Stellantis N.V. STLA and Zeta Energy Corp. have signed a joint development agreement to advance electric vehicle (EV) battery cell technology. The collaboration focuses on developing lithium-sulfur batteries, which promise breakthrough gravimetric energy density while matching the volumetric energy density of current lithium-ion batteries.
For customers, this could mean significantly lighter battery packs with the same energy capacity as today’s lithium-ion options, leading to greater range, improved handling and enhanced performance. The technology may also allow up to 50% faster charging, making EV ownership more convenient. These batteries are also expected to be more cost-effective, potentially cutting costs per kWh to less than half of existing lithium-ion batteries.
Production will utilize waste materials and methane, resulting in significantly lower CO2 emissions compared to existing battery technologies. Zeta Energy's batteries are designed to be manufactured in existing gigafactories, relying on a short, localized supply chain within Europe or North America.

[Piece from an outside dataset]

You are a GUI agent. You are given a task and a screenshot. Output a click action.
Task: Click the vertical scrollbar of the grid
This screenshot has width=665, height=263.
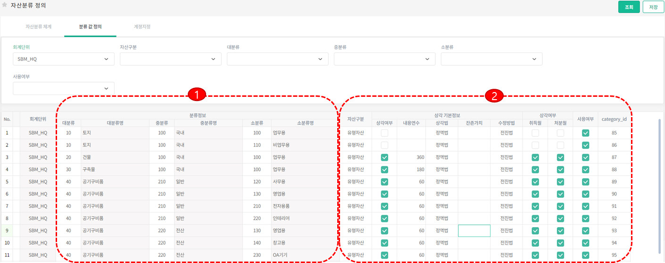pyautogui.click(x=659, y=184)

The partnership encompasses pre-production development and production planning. Post the completion of the project, the batteries are expected to equip Stellantis EVs with lithium-sulfur batteries by 2030. Lithium-sulfur batteries offer superior performance at a lower cost than traditional lithium-ion batteries. The abundance and affordability of sulfur help minimize production costs and mitigate supply-chain risks. Zeta Energy’s lithium-sulfur technology incorporates waste materials, methane, and unrefined sulfur, an industrial byproduct, while eliminating the need for materials like cobalt, graphite, manganese and nickel.
Stellantis’ Dare Forward 2030 strategy emphasizes producing high-performing, affordable EVs, including more than 75 battery EV models. The company is adopting a dual-chemistry approach to meet diverse customer needs while exploring cutting-edge battery cell and pack technologies.
Stellantis currently carries a Zacks Rank #5 (Strong Sell).
Some better-ranked stocks in the auto space are Dorman Products, Inc. DORM, Tesla, Inc. TSLA and Blue Bird Corporation BLBD, each sporting a Zacks Rank #1 (Strong Buy) at present. You can see the complete list of today’s Zacks #1 Rank stocks here.
The Zacks Consensus Estimate for DORM’s 2024 sales and earnings suggests year-over-year growth of 3.66% and 51.98%, respectively. EPS estimates for 2024 and 2025 have improved 75 cents and 88 cents, respectively, in the past 60 days.
The Zacks Consensus Estimate for TSLA’s 2024 sales suggests year-over-year growth of 2.97%. EPS estimates for 2024 have improved 22 cents in the past 60 days. EPS estimates for 2025 have improved 7 cents in the past seven days.
The Zacks Consensus Estimate for BLBD’s fiscal 2025 sales and earnings suggests year-over-year growth of 10.97% and 12.14%, respectively. EPS estimates for fiscal 2025 have improved 18 cents in the past 30 days.